= DO THIS =
Return the lines unchanged, starting at the line that contains "Family & Children (464, 466)" and ending after the line that contains "Aries (889, 338)".

Target pointing data:
+ + + + +
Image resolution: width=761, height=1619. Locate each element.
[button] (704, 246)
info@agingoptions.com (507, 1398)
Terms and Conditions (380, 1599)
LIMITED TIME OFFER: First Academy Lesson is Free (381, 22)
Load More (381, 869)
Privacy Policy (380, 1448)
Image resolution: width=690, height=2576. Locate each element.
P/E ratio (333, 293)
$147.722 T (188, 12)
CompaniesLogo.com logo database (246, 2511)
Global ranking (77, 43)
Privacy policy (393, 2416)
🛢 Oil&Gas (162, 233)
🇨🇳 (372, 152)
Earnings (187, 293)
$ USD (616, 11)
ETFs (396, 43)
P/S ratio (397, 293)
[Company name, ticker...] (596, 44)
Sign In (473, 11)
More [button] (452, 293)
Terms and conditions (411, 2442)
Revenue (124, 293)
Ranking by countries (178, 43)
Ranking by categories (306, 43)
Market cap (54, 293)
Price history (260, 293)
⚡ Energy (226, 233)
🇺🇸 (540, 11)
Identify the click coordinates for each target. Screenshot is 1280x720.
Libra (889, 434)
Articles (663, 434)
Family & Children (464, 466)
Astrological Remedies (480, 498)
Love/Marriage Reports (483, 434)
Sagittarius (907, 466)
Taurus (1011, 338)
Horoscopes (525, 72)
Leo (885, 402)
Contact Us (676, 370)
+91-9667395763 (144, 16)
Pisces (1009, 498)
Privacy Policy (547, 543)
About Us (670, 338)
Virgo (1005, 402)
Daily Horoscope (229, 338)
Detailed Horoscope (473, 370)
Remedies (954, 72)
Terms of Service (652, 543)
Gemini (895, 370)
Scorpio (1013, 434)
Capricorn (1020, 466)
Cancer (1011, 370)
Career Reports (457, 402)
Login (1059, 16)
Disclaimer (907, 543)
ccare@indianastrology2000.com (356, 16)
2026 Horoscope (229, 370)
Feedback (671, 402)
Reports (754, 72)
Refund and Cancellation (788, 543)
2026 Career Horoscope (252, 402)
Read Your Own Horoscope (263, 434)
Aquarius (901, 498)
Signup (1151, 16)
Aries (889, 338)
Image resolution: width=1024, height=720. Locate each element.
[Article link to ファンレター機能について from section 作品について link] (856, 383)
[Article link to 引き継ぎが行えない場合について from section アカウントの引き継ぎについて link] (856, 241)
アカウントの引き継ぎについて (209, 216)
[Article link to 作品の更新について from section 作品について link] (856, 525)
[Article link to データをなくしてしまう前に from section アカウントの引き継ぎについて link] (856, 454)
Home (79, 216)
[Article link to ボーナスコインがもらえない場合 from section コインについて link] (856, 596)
+ + + + +
= RESULT OF THIS EXERCISE =
Family & Children (464, 466)
Astrological Remedies (480, 498)
Love/Marriage Reports (483, 434)
Sagittarius (907, 466)
Taurus (1011, 338)
Horoscopes (525, 72)
Leo (885, 402)
Contact Us (676, 370)
+91-9667395763 (144, 16)
Pisces (1009, 498)
Privacy Policy (547, 543)
About Us (670, 338)
Virgo (1005, 402)
Daily Horoscope (229, 338)
Detailed Horoscope (473, 370)
Remedies (954, 72)
Terms of Service (652, 543)
Gemini (895, 370)
Scorpio (1013, 434)
Capricorn (1020, 466)
Cancer (1011, 370)
Career Reports (457, 402)
Login (1059, 16)
Disclaimer (907, 543)
ccare@indianastrology2000.com (356, 16)
2026 Horoscope (229, 370)
Feedback (671, 402)
Reports (754, 72)
Refund and Cancellation (788, 543)
2026 Career Horoscope (252, 402)
Read Your Own Horoscope (263, 434)
Aquarius (901, 498)
Signup (1151, 16)
Aries (889, 338)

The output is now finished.